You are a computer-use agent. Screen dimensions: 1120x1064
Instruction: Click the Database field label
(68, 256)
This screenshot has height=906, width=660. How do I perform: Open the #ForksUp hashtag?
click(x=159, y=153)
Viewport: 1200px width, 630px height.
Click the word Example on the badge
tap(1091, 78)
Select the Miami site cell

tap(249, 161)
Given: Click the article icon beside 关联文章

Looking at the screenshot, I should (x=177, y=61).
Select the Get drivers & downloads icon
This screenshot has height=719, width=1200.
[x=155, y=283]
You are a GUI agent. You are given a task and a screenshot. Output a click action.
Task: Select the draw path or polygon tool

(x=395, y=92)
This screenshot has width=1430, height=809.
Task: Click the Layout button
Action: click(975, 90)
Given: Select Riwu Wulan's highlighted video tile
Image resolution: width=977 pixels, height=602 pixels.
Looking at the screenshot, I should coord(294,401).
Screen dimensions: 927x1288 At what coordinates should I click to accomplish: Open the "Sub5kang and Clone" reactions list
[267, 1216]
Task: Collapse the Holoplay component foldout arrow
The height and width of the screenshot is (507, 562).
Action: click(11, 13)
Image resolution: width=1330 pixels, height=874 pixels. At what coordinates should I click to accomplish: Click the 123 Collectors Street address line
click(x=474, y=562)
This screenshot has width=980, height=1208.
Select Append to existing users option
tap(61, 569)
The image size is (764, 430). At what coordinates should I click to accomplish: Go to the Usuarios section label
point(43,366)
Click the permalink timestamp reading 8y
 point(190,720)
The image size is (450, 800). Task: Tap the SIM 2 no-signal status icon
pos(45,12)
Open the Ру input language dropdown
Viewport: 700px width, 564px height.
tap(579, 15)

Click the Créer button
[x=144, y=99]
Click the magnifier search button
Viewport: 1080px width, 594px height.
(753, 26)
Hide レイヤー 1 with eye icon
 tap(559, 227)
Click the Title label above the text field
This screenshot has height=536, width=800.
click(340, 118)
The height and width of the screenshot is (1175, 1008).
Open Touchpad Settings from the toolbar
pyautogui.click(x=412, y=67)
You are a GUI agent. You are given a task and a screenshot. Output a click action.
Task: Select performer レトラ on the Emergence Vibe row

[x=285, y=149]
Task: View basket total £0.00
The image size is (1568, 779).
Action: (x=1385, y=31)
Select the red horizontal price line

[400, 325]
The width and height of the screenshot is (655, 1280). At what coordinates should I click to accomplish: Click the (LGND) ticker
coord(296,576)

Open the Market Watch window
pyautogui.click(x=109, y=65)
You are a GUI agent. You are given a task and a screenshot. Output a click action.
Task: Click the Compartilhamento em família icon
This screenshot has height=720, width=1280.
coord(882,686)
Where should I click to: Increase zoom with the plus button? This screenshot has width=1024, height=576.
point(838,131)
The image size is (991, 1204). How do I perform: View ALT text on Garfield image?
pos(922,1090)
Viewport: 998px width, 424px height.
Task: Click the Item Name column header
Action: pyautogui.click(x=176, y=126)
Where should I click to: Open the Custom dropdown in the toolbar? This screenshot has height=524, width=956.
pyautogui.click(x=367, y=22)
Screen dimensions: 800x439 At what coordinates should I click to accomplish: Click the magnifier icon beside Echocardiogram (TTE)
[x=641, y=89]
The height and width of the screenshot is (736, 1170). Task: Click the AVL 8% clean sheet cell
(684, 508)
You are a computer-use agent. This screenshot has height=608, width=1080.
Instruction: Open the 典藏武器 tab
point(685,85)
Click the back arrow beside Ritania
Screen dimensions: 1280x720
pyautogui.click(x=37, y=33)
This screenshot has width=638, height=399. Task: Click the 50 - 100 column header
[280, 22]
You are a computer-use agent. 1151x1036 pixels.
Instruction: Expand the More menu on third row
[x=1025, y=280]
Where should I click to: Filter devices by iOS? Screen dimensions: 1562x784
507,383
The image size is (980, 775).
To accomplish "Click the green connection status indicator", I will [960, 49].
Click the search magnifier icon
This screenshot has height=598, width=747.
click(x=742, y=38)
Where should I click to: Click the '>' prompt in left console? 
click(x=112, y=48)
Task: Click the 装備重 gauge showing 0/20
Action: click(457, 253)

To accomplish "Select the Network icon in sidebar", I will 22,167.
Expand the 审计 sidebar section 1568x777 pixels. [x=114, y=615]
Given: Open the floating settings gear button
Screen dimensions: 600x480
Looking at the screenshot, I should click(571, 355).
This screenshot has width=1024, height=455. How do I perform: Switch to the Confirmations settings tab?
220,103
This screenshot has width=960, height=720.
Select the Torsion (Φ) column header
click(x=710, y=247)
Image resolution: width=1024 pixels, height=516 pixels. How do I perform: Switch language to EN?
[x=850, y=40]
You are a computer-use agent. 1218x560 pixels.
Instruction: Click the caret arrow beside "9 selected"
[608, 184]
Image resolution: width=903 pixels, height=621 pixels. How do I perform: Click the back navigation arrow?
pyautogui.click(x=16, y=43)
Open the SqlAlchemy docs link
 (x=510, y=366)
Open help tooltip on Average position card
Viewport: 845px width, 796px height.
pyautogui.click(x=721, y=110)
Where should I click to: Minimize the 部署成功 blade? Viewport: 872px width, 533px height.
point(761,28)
---*---
Every entry needs to be copied again exactly.

You are a computer-use agent. Screen dimensions: 1120x1064
Instruction: Click the Database field label
(68, 256)
This screenshot has height=906, width=660. How do I perform: Open the #ForksUp hashtag?
click(x=159, y=153)
Viewport: 1200px width, 630px height.
Click the word Example on the badge
tap(1091, 78)
Select the Miami site cell

tap(249, 161)
Given: Click the article icon beside 关联文章

Looking at the screenshot, I should (x=177, y=61).
Select the Get drivers & downloads icon
This screenshot has height=719, width=1200.
[x=155, y=283]
You are a GUI agent. You are given a task and a screenshot. Output a click action.
Task: Select the draw path or polygon tool

(x=395, y=92)
This screenshot has width=1430, height=809.
Task: Click the Layout button
Action: click(975, 90)
Given: Select Riwu Wulan's highlighted video tile
Image resolution: width=977 pixels, height=602 pixels.
Looking at the screenshot, I should coord(294,401).
Screen dimensions: 927x1288 At what coordinates should I click to accomplish: Open the "Sub5kang and Clone" reactions list
[267, 1216]
Task: Collapse the Holoplay component foldout arrow
The height and width of the screenshot is (507, 562).
Action: click(11, 13)
Image resolution: width=1330 pixels, height=874 pixels. At what coordinates should I click to accomplish: Click the 123 Collectors Street address line
click(x=474, y=562)
This screenshot has width=980, height=1208.
Select Append to existing users option
tap(61, 569)
The image size is (764, 430). At what coordinates should I click to accomplish: Go to the Usuarios section label
point(43,366)
Click the permalink timestamp reading 8y
 point(190,720)
The image size is (450, 800). Task: Tap the SIM 2 no-signal status icon
pos(45,12)
Open the Ру input language dropdown
Viewport: 700px width, 564px height.
tap(579, 15)

Click the Créer button
[x=144, y=99]
Click the magnifier search button
Viewport: 1080px width, 594px height.
(753, 26)
Hide レイヤー 1 with eye icon
 tap(559, 227)
Click the Title label above the text field
This screenshot has height=536, width=800.
click(340, 118)
The height and width of the screenshot is (1175, 1008).
Open Touchpad Settings from the toolbar
pyautogui.click(x=412, y=67)
You are a GUI agent. You are given a task and a screenshot. Output a click action.
Task: Select performer レトラ on the Emergence Vibe row

[x=285, y=149]
Task: View basket total £0.00
The image size is (1568, 779).
Action: (x=1385, y=31)
Select the red horizontal price line

[400, 325]
The width and height of the screenshot is (655, 1280). At what coordinates should I click to accomplish: Click the (LGND) ticker
coord(296,576)

Open the Market Watch window
pyautogui.click(x=109, y=65)
You are a GUI agent. You are given a task and a screenshot. Output a click action.
Task: Click the Compartilhamento em família icon
This screenshot has height=720, width=1280.
coord(882,686)
Where should I click to: Increase zoom with the plus button? This screenshot has width=1024, height=576.
point(838,131)
The image size is (991, 1204). How do I perform: View ALT text on Garfield image?
pos(922,1090)
Viewport: 998px width, 424px height.
Task: Click the Item Name column header
Action: pyautogui.click(x=176, y=126)
Where should I click to: Open the Custom dropdown in the toolbar? This screenshot has height=524, width=956.
pyautogui.click(x=367, y=22)
Screen dimensions: 800x439 At what coordinates should I click to accomplish: Click the magnifier icon beside Echocardiogram (TTE)
[x=641, y=89]
The height and width of the screenshot is (736, 1170). Task: Click the AVL 8% clean sheet cell
(684, 508)
You are a computer-use agent. This screenshot has height=608, width=1080.
Instruction: Open the 典藏武器 tab
point(685,85)
Click the back arrow beside Ritania
Screen dimensions: 1280x720
pyautogui.click(x=37, y=33)
This screenshot has width=638, height=399. Task: Click the 50 - 100 column header
[280, 22]
You are a computer-use agent. 1151x1036 pixels.
Instruction: Expand the More menu on third row
[x=1025, y=280]
Where should I click to: Filter devices by iOS? Screen dimensions: 1562x784
507,383
The image size is (980, 775).
To accomplish "Click the green connection status indicator", I will [960, 49].
Click the search magnifier icon
This screenshot has height=598, width=747.
click(x=742, y=38)
Where should I click to: Click the '>' prompt in left console? 
click(x=112, y=48)
Task: Click the 装備重 gauge showing 0/20
Action: click(457, 253)

To accomplish "Select the Network icon in sidebar", I will 22,167.
Expand the 审计 sidebar section 1568x777 pixels. [x=114, y=615]
Given: Open the floating settings gear button
Screen dimensions: 600x480
Looking at the screenshot, I should click(571, 355).
This screenshot has width=1024, height=455. How do I perform: Switch to the Confirmations settings tab?
220,103
This screenshot has width=960, height=720.
Select the Torsion (Φ) column header
click(x=710, y=247)
Image resolution: width=1024 pixels, height=516 pixels. How do I perform: Switch language to EN?
[x=850, y=40]
You are a computer-use agent. 1218x560 pixels.
Instruction: Click the caret arrow beside "9 selected"
[608, 184]
Image resolution: width=903 pixels, height=621 pixels. How do I perform: Click the back navigation arrow?
pyautogui.click(x=16, y=43)
Open the SqlAlchemy docs link
 (x=510, y=366)
Open help tooltip on Average position card
Viewport: 845px width, 796px height.
pyautogui.click(x=721, y=110)
Where should I click to: Minimize the 部署成功 blade? Viewport: 872px width, 533px height.
point(761,28)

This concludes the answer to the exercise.